(Collected data)
* * * * * * * * *

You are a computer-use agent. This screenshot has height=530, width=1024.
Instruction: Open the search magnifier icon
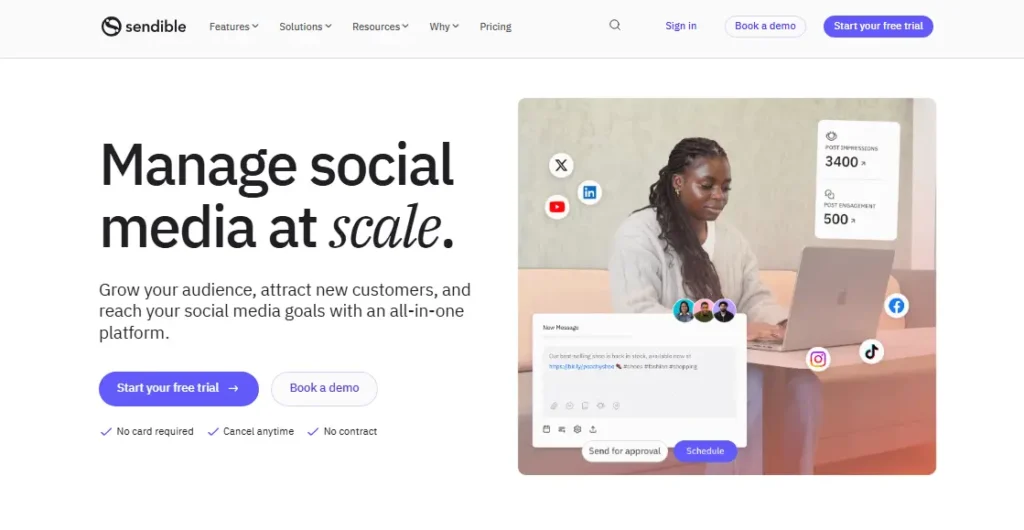point(615,25)
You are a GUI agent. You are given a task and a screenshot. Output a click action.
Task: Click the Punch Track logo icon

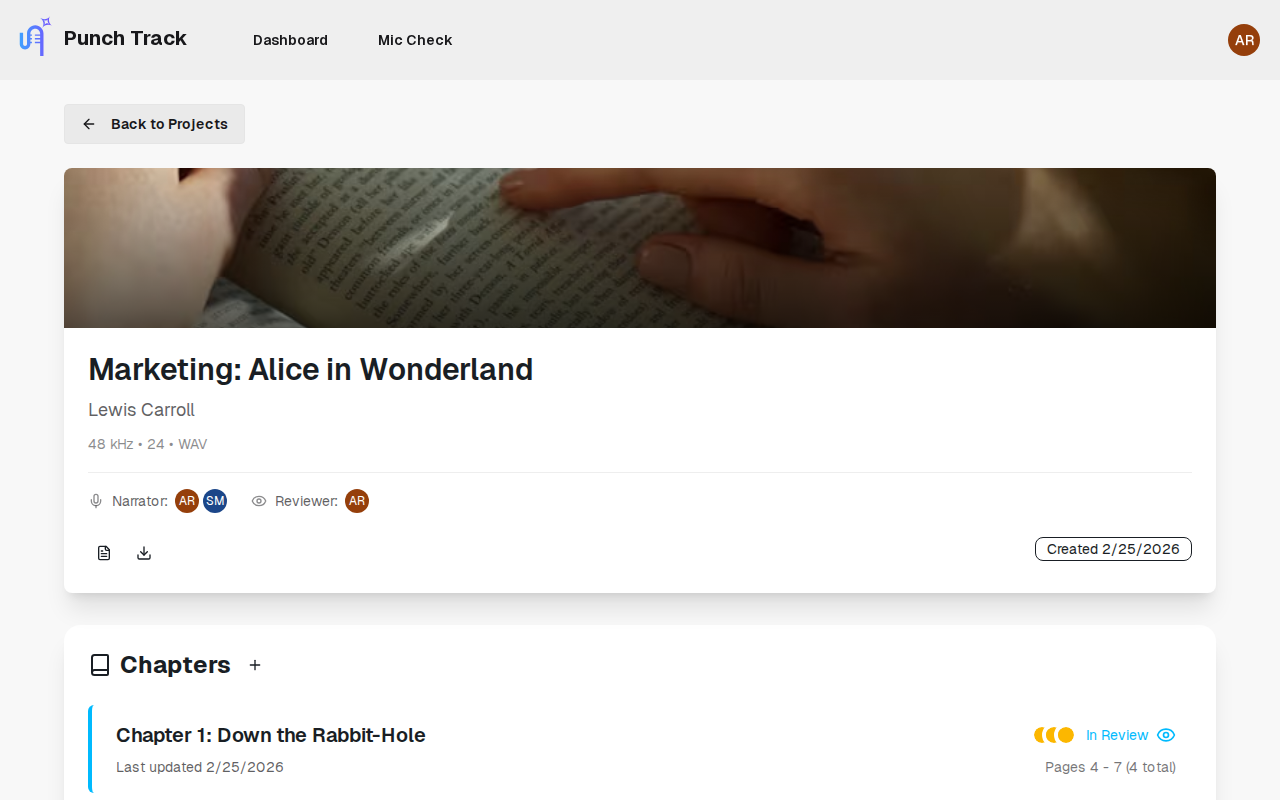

* * * * * * * * *

§ **INSTRUCTIONS FOR THE TASK**
Only lines containing the string "agent" are needed. Pull each of them out of the records above.

§ **ANSWER AREA**
You are a computer-use agent. This screenshot has height=530, width=1024.
You are a GUI agent. You are given a task and a screenshot. Output a click action.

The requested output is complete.